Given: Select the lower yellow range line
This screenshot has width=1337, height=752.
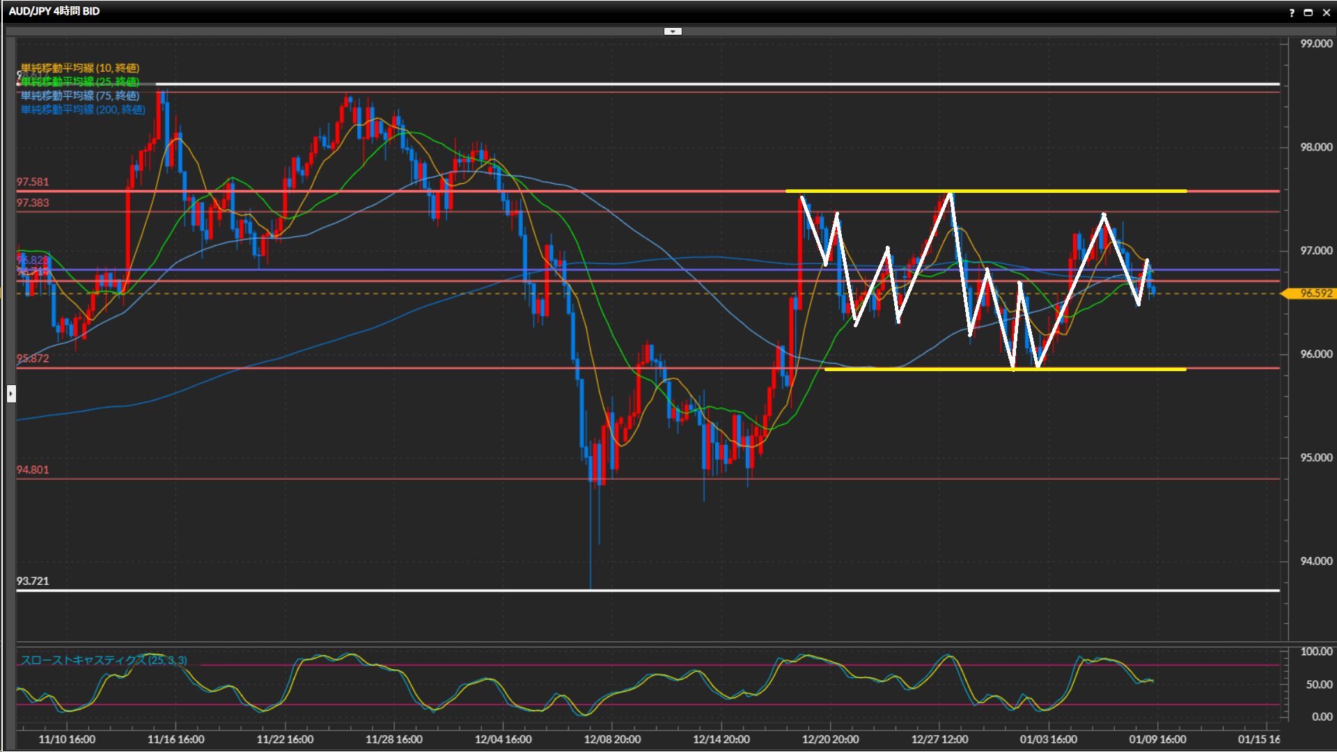Looking at the screenshot, I should pos(1114,369).
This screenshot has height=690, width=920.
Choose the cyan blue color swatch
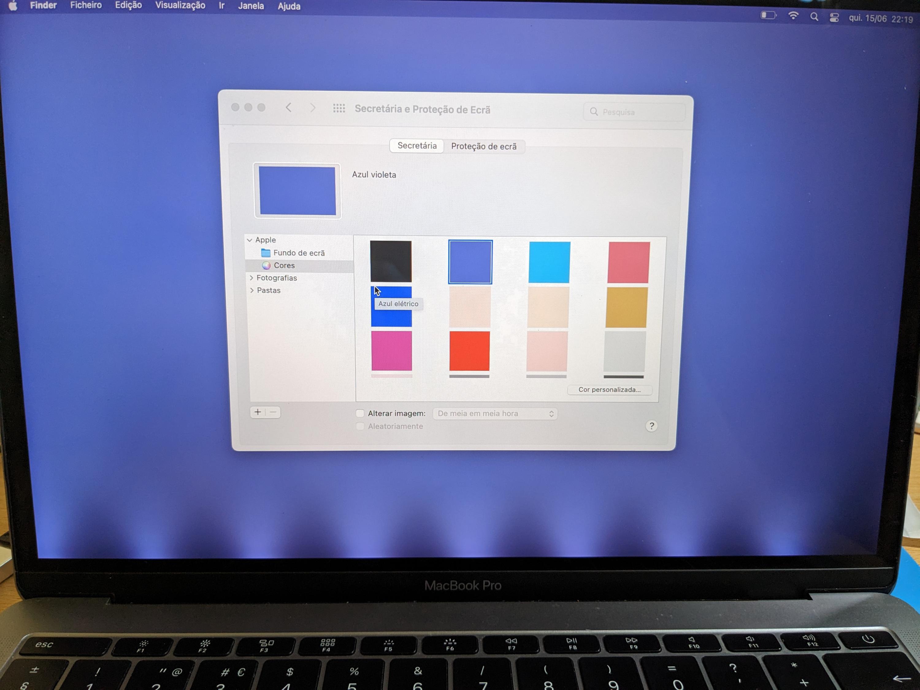coord(549,262)
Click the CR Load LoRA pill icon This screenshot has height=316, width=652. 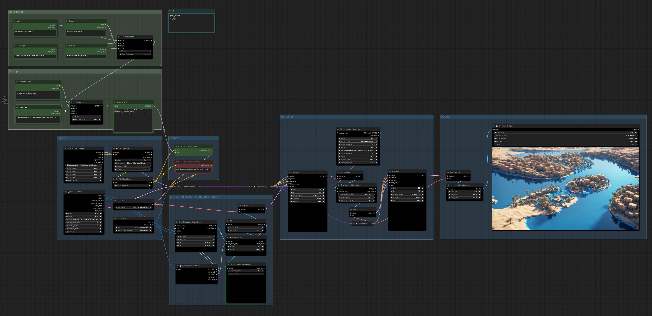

════════

* [WHAT IS REQUIRED] Your task is to quote exactly the lines from the one with "Choose the cyan blue color swatch" through the end of the material, both included, without reproducing any pictures.

* [TASK OUTPUT]
Choose the cyan blue color swatch
coord(549,262)
Click the CR Load LoRA pill icon This screenshot has height=316, width=652. 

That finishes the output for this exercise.